Я ничего не мог возразить против этой нелестной фигуры речи, явно основанной на моем личном опыте; отречься от целибата значило отречься от дома. Илья, оказывается, учил Маргарет коварству, как и пышным непристойностям — «евнух» прежде никогда не слетал с ее целомудренных уст.

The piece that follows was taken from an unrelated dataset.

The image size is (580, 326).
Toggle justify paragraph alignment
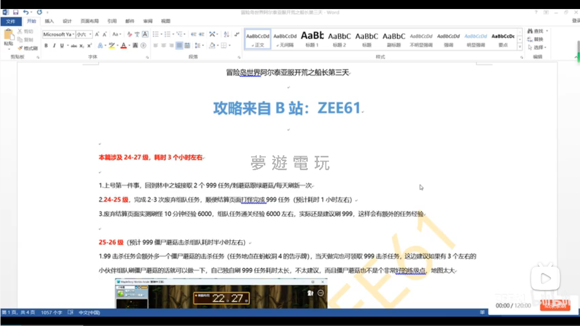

Но что правда, то правда, я с некоторых пор убоялся свиданий с бедной Региной на прежних началах (не рискуя становиться объектом наблюдательности моего гостя), а она с досады бросила меня, и хоть я был не то чтобы влюблен, почти ни к кому я не был привязан сильней, чем к Регине.
— Хорошо, — крикнул я. — Пусть он будет кем сможет, пожалуйста.
— Но его возможности безграничны, — сказала Маргарет. — Ты сам даже не понимаешь, какая находка этот молодой человек.
— Он тебе уже порассказал о своих видах на славное будущее.
— Ах, да зачем рассказывать? Я и сама не слепая. Он просто невероятный. Истинный поэт.
— Жалкий мелкий эмигрантишка, — выдавил я. — Он полный невежда. Он книги в руки не берет.
— Да, что правда, то правда, он не изнеженный бездельник. А насчет того, что иностранец, да знаешь ли ты про все эти ужасы, знаешь ли ты, что сделали там со всей его семьей? Когда переживаешь такое, волей-неволей делаешься мужчиной. Борцом. Героем, — скрепила она. Затем с торжественностью приговора: — Не смей называть его мелким. Он крупный. Огромный. И у него не разжижена кровь.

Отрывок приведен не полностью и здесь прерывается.